結局のところ、こうした対立は現場や地域の実態から切り離された巨大企業同士の争いになっている。いまの時代、草の根の世論が事態を大きく動かすようなことは、もうほとんど起こらない。
巨大テックが塗り替えた勢力図
かつてケーブル大手とメディア大手が対立したときに、両者は必ずしも対等ではなかったものの、少なくとも同じ土俵で競い合っていた。
しかしいまでは、ディズニーをはじめとする伝統的メディア企業にとって、こうした争いのリスクはYouTube TVとは比較にならないほど大きい。YouTube TVの加入者は現在1000万人に達し、2026年までに米国最大のマルチチャンネル配信事業者になる可能性がある。
そしてYouTube TVはESPNに対して毎月1億ドル(約154億円)以上のチャンネル使用料を支払っており、他のディズニー系ネットワークへの支払いを含めれば、その額はさらに膨らむ。モルガン・スタンレーは、ディズニーが今回のYouTube TVとの対立で週に3000万ドル(約46億2000万円)を失っていると試算した。年商が170億ドル(約2兆6180億円)規模のESPNにとっても、1社との契約のみで年間10億ドル(約1540億円)以上の減収となるのは、きわめて大きな痛手だ。
一方で、巨大テックと伝統的メディアの規模の差は圧倒的だ。YouTube TVの親会社でグーグルの持株会社、アルファベットの年間売上高は3500億ドル(約5兆3900億円)で、時価総額は3兆ドル(約462兆円)だ。
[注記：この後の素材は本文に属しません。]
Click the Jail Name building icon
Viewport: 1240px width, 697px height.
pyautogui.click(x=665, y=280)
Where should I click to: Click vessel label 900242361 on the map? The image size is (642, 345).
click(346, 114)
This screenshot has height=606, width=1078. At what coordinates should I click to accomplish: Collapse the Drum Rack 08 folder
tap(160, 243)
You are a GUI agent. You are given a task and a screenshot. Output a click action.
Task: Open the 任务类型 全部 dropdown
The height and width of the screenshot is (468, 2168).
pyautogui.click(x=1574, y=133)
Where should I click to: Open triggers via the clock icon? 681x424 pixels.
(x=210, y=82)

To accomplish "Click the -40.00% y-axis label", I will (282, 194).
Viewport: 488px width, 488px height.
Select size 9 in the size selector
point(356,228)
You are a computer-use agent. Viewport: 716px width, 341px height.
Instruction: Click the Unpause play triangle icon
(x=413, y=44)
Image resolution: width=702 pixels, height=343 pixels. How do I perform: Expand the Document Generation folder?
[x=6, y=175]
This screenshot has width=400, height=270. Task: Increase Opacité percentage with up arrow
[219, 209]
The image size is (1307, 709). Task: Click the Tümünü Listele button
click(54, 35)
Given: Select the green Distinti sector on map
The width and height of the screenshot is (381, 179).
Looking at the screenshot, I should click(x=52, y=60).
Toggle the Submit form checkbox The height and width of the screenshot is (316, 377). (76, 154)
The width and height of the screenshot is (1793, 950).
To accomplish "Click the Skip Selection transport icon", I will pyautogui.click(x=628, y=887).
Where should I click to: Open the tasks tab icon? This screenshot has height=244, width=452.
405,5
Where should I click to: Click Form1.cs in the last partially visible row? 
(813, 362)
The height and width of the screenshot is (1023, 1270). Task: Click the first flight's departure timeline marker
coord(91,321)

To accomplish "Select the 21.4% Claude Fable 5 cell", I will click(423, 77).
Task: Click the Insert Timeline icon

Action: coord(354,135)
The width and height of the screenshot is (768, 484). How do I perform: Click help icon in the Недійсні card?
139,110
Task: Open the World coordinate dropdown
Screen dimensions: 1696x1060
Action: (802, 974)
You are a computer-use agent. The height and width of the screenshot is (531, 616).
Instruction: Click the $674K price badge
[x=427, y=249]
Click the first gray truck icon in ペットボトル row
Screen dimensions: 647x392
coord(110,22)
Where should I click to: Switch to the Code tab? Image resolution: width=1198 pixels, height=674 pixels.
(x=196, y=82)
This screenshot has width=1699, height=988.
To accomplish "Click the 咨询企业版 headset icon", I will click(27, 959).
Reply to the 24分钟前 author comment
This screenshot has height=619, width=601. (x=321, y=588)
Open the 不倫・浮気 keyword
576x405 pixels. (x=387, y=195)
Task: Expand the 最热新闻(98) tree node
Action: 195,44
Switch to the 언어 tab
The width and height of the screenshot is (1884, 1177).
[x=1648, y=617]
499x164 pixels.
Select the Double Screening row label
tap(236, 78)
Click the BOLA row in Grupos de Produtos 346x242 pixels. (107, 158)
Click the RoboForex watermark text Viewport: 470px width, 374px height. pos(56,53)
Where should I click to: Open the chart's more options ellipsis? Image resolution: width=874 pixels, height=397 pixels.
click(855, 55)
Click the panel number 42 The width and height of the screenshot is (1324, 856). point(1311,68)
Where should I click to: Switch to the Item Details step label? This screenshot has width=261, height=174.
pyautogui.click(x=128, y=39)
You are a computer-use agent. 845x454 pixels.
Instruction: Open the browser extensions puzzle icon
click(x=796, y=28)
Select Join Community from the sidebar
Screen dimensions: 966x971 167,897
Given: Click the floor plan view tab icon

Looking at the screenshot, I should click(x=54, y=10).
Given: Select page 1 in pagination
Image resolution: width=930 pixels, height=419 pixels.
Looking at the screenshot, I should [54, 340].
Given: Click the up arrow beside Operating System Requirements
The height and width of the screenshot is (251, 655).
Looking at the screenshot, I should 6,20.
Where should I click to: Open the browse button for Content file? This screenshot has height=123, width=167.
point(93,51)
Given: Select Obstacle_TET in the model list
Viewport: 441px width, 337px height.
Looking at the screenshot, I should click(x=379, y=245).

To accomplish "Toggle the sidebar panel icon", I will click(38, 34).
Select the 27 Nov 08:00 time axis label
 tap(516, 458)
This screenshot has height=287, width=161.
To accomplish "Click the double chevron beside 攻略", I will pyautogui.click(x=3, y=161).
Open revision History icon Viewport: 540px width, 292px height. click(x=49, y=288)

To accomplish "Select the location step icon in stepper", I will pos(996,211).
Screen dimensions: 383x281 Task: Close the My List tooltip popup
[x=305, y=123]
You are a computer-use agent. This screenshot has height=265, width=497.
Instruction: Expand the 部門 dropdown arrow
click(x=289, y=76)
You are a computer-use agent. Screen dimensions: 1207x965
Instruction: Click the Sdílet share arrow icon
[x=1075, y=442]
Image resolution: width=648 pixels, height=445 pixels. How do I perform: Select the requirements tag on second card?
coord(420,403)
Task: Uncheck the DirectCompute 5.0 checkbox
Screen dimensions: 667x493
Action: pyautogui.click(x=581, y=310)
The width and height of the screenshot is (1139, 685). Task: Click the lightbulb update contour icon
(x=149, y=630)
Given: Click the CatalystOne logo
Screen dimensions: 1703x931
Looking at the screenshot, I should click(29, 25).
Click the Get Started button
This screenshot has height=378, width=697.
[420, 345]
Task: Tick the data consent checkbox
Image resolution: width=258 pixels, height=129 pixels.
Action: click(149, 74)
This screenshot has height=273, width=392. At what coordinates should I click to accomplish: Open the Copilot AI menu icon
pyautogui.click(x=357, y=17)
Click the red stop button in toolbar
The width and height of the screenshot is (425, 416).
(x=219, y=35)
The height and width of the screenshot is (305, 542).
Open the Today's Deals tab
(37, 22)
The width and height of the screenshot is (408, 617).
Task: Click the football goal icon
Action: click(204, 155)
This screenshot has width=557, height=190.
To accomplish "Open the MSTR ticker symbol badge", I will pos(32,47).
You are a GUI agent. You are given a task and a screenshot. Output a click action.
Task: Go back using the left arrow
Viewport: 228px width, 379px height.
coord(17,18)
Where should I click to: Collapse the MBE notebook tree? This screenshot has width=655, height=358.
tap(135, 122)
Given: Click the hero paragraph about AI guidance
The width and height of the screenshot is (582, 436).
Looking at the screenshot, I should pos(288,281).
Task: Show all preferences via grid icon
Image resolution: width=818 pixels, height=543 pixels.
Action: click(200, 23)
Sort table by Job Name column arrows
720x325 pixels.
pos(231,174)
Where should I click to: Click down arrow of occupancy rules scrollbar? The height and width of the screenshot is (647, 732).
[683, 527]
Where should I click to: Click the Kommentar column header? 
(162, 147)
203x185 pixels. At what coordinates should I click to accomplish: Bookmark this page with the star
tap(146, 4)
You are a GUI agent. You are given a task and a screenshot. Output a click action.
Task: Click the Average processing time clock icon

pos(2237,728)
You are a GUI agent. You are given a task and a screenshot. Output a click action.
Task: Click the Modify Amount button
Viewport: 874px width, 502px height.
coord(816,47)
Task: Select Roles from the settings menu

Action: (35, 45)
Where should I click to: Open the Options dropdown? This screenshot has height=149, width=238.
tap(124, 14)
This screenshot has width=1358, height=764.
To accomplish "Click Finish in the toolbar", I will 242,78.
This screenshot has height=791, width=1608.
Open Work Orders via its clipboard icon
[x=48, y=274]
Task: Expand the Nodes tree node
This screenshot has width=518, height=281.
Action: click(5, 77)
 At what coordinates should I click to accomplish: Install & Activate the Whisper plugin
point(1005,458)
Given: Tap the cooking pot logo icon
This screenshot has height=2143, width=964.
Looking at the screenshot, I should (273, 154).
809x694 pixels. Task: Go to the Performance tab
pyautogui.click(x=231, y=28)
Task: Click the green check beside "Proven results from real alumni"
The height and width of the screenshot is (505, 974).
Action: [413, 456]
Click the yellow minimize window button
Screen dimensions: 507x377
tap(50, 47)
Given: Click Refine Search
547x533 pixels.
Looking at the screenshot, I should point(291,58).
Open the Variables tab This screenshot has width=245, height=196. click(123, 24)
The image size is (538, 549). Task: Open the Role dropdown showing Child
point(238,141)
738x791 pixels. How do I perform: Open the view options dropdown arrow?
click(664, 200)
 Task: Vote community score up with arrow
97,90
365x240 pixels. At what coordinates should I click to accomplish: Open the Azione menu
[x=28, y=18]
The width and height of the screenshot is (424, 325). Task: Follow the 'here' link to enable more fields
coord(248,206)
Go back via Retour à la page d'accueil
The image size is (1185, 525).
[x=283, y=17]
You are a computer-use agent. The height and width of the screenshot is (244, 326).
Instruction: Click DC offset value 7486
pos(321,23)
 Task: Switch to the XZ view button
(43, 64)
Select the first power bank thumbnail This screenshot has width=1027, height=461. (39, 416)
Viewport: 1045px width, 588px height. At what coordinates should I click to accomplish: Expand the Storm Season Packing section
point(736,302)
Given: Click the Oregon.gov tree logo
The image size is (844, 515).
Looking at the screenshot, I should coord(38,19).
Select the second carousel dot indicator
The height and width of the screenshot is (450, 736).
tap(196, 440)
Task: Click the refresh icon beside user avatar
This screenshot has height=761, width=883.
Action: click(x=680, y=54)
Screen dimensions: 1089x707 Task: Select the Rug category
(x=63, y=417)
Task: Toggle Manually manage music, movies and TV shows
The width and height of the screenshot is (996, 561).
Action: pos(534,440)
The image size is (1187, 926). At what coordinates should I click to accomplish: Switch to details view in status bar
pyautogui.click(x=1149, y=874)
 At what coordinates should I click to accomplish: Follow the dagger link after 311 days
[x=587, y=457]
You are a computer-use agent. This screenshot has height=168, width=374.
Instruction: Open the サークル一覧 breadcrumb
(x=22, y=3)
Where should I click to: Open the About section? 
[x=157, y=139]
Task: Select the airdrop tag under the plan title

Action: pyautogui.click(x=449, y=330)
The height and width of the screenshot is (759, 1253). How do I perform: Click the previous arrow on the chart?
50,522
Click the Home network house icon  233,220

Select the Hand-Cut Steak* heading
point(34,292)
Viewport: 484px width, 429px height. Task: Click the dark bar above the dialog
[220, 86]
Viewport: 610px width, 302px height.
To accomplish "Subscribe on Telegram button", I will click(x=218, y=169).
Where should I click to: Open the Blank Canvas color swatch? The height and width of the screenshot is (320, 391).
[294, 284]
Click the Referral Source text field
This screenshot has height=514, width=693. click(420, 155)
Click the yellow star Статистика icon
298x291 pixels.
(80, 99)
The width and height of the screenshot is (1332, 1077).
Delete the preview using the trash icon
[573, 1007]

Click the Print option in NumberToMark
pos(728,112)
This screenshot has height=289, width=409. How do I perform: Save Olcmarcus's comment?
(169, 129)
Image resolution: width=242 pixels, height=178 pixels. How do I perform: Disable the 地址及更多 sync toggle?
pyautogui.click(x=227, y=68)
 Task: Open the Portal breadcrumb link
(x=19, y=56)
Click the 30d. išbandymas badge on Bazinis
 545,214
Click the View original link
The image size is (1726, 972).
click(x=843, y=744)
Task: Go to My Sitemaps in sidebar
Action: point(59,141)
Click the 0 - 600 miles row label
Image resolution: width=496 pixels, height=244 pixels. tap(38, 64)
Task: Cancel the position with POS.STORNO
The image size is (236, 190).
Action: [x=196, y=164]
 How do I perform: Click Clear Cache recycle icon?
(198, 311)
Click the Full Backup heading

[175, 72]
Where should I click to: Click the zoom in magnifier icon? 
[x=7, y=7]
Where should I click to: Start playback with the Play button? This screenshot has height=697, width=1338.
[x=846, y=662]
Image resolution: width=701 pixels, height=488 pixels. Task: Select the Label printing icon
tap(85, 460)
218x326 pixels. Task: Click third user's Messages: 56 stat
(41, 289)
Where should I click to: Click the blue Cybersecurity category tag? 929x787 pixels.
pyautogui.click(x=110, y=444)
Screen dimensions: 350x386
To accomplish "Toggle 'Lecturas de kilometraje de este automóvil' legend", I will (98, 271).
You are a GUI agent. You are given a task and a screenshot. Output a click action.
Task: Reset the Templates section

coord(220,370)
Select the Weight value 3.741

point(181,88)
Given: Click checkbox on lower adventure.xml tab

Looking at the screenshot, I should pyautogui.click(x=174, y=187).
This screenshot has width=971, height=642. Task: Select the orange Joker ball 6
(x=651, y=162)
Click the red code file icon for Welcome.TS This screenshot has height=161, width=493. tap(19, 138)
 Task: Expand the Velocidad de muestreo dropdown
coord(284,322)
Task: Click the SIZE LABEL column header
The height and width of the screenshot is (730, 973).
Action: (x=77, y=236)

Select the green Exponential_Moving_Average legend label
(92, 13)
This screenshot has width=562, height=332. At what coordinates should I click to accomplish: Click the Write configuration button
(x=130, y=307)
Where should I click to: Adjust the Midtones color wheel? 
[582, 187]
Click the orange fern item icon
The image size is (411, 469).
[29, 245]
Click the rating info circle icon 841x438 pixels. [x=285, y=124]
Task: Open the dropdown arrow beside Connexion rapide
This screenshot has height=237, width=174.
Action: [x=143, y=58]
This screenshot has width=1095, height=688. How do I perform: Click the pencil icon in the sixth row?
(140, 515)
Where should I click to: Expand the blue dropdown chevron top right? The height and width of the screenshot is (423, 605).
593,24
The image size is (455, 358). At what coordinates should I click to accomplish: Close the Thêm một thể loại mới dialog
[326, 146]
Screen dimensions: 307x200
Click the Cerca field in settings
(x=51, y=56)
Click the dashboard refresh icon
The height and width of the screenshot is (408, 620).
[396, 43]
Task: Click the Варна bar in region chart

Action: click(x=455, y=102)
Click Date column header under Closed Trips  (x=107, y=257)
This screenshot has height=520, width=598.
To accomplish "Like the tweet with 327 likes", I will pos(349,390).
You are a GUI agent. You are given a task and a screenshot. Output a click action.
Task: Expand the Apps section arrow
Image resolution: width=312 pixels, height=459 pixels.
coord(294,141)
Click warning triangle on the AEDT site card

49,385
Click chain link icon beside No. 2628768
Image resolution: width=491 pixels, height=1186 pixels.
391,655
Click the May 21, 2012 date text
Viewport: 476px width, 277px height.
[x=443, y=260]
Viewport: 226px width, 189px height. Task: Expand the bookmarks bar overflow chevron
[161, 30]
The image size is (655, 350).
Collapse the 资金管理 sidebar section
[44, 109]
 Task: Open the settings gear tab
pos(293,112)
同社にとってYouTube TVの売上は重要項目とすら見なされず、決算で個別に開示されることもない。
ディズニーももちろん小さな企業とは言えず、売上高900億ドル(約13兆8600億円)、時価総額2000億ドル(約30兆8000億円)を誇るが、それでも両者はもはや同じ土俵に立っているとは言い難い。